Marcel Long, 19 (left), was arrested by the US Marshals on a murder charge for the shooting death of 19-year-old Lorenzo Anderson (right) in Seattle in June 2020
Bodycam footage released by the Seattle Police Department shows several officers enter the CHOP zone to reach Anderson as protestors yell at them to put their guns down
Members of the US Marshal’s Pacific Northwest Violent Offender Task Force recently determined Long was staying at a Des Moines apartment complex, the agency said in a news release.
Long was seen walking on a local street and was arrested after a brief foot chase. He was booked into the King County Jail on a murder charge, jail records reveal.
Casey McNerthney with the King County Prosecutor’s Office, described Long to KOMO News as a ‘danger to the public.’
Anderson and Long had apparently been at odds since 2019, after they were involved in a fight that Anderson lost which was posted on YouTube, charging papers say.
Several people called 911 around 2.20am on June 20 last year to report the shooting.
But responding police officers were met by an angry crowd of protesters and left after someone yelled that the person shot had already been taken to Harborview Medical Center, the charges say.
Long, pictured in images released by Seattle officials during the search for him, was captured in Des Moines, Washington, after a brief foot chase
Protesters march through the area known as the Capitol Hill Organized Protest (CHOP) in Seattle on June 24, 2020, at the height of the BLM protests
Anderson died at the hospital 33 minutes after the first 911 calls.
An autopsy report revealed that the 19-year-old suffered four gunshot wounds, to his knee, buttocks, hand and shoulder, raising the possibility that he could have been saved had he received medical attention earlier.
Anderson’s parents have filed separate wrongful death lawsuits against the City of Seattle and its leadership for allowing the CHOP zone to exist, and for failing to aid the teen as he lay bleeding in the street.

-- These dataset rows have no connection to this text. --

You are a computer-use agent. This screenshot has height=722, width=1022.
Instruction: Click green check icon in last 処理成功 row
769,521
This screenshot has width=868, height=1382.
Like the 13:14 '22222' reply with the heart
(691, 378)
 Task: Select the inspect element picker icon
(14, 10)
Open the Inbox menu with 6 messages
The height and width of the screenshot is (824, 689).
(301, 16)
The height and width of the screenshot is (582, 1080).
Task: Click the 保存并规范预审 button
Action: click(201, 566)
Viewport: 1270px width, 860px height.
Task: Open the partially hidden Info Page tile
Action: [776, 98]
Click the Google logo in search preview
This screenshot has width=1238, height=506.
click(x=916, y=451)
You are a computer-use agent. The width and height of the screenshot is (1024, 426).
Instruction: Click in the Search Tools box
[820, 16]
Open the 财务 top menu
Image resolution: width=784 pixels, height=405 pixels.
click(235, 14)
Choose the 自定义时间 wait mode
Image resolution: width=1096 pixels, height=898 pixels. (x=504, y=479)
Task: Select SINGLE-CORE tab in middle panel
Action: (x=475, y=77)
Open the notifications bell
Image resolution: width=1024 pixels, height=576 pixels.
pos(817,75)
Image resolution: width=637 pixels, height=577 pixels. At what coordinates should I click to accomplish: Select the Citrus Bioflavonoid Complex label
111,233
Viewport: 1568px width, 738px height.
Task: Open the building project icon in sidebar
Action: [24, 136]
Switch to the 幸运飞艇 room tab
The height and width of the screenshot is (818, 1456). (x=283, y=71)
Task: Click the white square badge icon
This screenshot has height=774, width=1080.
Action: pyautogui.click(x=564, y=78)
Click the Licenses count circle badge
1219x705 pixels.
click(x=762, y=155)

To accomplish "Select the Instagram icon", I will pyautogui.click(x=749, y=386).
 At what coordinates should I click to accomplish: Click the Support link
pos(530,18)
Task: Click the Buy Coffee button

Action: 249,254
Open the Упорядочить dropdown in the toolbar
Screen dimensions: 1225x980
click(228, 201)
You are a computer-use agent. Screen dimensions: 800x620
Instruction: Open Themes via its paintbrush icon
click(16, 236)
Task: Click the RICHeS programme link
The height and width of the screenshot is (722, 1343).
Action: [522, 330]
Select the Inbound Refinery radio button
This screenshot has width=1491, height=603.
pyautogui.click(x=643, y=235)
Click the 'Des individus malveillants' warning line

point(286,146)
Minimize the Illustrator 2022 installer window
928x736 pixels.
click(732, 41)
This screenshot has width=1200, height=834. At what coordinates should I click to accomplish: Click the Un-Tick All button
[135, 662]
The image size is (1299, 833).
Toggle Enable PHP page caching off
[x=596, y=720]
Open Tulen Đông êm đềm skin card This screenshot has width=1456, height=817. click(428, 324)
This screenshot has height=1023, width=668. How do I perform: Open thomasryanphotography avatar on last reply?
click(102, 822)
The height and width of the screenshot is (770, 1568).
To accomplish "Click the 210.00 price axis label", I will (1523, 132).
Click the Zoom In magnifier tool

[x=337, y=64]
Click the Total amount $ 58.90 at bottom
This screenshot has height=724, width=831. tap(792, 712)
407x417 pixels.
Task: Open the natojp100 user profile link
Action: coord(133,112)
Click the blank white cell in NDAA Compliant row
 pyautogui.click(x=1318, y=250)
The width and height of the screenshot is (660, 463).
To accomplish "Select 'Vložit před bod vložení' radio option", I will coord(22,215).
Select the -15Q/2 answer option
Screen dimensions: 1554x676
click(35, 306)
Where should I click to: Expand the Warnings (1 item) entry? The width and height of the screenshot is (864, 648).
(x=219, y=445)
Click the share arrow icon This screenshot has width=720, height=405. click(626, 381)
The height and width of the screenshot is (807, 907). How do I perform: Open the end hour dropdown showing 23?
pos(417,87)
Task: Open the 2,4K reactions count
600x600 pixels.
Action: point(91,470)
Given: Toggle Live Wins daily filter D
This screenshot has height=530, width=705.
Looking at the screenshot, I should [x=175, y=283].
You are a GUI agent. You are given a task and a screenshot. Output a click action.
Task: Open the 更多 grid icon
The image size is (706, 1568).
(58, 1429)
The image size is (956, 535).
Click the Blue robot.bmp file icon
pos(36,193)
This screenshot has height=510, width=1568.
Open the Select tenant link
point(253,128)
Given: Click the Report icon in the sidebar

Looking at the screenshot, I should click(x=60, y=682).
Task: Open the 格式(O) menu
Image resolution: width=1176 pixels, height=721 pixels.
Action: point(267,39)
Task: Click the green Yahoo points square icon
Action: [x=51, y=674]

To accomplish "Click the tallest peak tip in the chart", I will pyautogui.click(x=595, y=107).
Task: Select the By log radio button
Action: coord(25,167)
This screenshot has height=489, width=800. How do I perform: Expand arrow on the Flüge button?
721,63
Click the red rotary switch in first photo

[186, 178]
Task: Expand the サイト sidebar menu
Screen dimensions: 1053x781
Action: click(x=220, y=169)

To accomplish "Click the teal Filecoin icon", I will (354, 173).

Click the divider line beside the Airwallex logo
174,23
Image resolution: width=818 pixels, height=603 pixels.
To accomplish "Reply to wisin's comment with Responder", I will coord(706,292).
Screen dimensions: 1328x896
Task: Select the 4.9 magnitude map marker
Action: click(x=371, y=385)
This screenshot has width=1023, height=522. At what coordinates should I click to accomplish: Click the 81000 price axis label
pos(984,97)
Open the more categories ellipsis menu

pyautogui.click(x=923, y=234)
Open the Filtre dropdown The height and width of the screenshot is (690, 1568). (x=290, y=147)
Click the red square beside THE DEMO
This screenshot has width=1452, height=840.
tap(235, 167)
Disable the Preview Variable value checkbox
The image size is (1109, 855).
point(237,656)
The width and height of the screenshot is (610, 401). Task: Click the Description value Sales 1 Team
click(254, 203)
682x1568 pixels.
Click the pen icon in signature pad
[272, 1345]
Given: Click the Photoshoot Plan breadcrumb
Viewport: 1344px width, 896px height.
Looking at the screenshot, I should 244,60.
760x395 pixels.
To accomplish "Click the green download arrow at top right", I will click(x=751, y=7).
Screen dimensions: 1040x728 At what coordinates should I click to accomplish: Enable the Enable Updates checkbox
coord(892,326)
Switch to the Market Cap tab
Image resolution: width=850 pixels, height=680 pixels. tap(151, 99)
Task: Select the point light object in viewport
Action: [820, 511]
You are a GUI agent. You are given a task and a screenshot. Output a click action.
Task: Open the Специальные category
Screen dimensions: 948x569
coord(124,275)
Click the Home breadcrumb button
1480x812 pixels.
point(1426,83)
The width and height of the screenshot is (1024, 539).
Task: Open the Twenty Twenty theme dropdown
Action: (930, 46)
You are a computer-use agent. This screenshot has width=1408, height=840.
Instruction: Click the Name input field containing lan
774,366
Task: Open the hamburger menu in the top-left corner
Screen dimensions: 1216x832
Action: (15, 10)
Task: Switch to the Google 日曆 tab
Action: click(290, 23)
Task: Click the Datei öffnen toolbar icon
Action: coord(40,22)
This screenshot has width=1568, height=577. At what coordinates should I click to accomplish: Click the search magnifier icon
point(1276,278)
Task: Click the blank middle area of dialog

Evan Oshan, an attorney for Anderson’s estate and his father, released a statement addressing Long’s arrest, reported The Seattle Times.
‘We are grateful for the hard work of law-enforcement for finally bringing Marcel Long in,’ he said. ‘However the flawed political system which allowed the “CHOP” zone to exist and allow lawlessness to reign on Seattle are at the core of why Lorenzo, Black special needs teenager, bled out and died on June 20, 2020.
‘This was a preventable and predictable death that occurred, we are holding city officials as well as the admin responsible. Including but not limited to, Mayor Jenny Durkan, various members of the Seattle city council, and others.’
Mark Lindquist, a lawyer representing Donnitta Sinclair, Anderson’s mother, said: ‘Donnitta is grateful to the police for not giving up and she’s pleased about this step toward justice. The shooter should be held accountable and so should the city.’
Anderson’s parents, Horace Anderson (left) and Donnitta Sinclair (right), have filed separate wrongful death lawsuits against the City of Seattle for allowing CHOP to exist
Although protesters kept detectives and crime-scene investigators out of the Capitol Hill Organized Protest zone, several people either contacted police or were interviewed by detectives in the 72 hours after the fatal shooting, the charges say.
One man photographed bloodstains on the pavement and turned shell casings into police, along with notes detailing where they were found, say charging papers. Anonymous tips also identified Long as the suspect.
A Capitol Hill business owner provided police with high-quality video-surveillance footage that showed Anderson and Long talking before Long pulled a gun and pointed it at Anderson, the charges say. Other people tried to detain Long as Anderson walked away, but he ran after Anderson.
When Long and several others caught up to Anderson, the footage captured a fistfight, then Long raised his arm and appeared to fire twice with his gun, the charges say.